## [Description of the task]
Below are records; report the number of lines among them that include the word "agent", and nothing further.

[Saved data entries]
· · · ·
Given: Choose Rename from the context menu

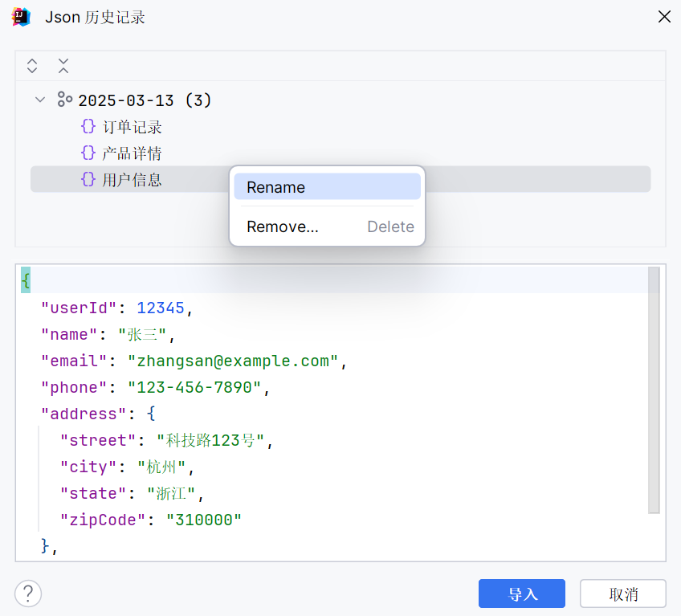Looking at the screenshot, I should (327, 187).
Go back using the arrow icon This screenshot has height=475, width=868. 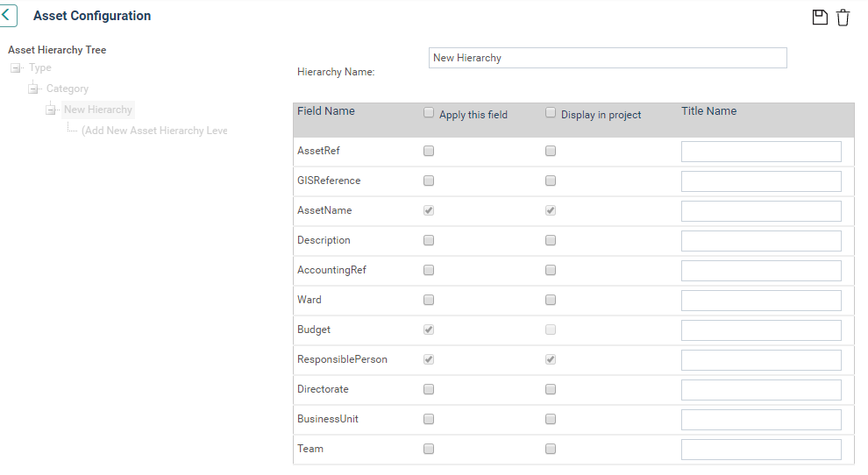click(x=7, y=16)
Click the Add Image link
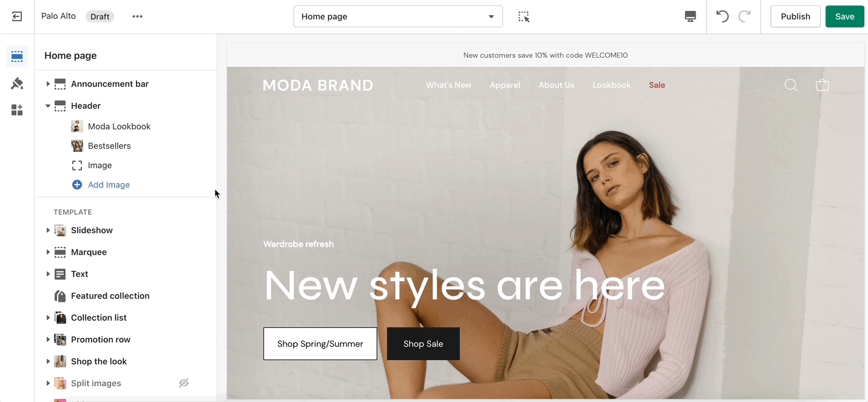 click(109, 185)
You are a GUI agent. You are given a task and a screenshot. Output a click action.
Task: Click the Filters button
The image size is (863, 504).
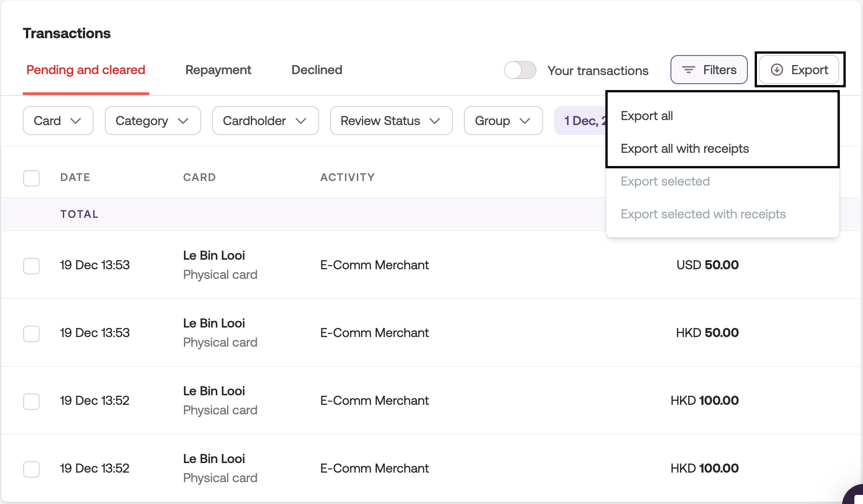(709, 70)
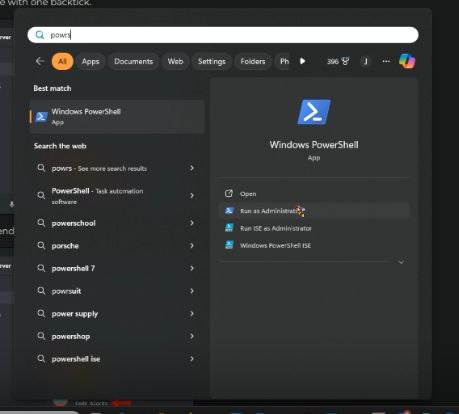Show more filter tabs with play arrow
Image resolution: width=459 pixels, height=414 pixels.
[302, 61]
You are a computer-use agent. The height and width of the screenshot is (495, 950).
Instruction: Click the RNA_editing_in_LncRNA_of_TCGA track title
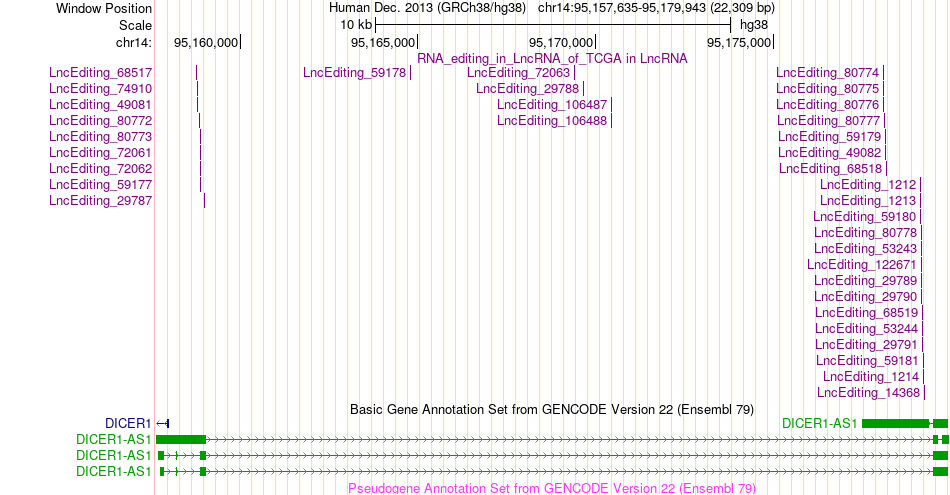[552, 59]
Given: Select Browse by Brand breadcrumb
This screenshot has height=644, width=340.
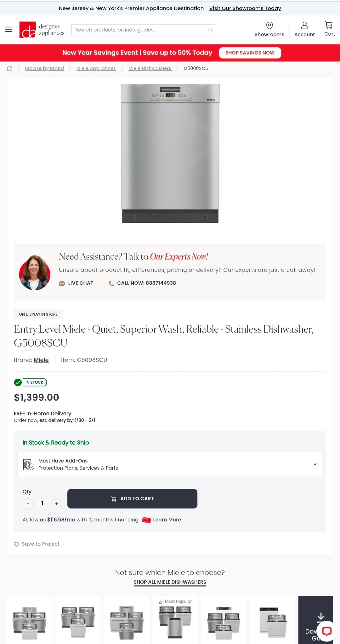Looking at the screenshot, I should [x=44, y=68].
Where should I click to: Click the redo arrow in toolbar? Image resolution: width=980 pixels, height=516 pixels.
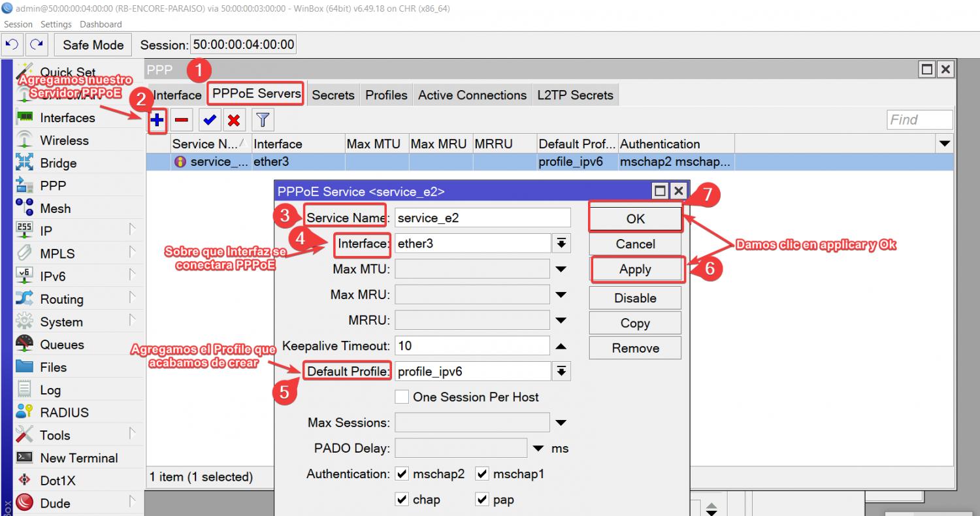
· · · ·
## [Answer box]
2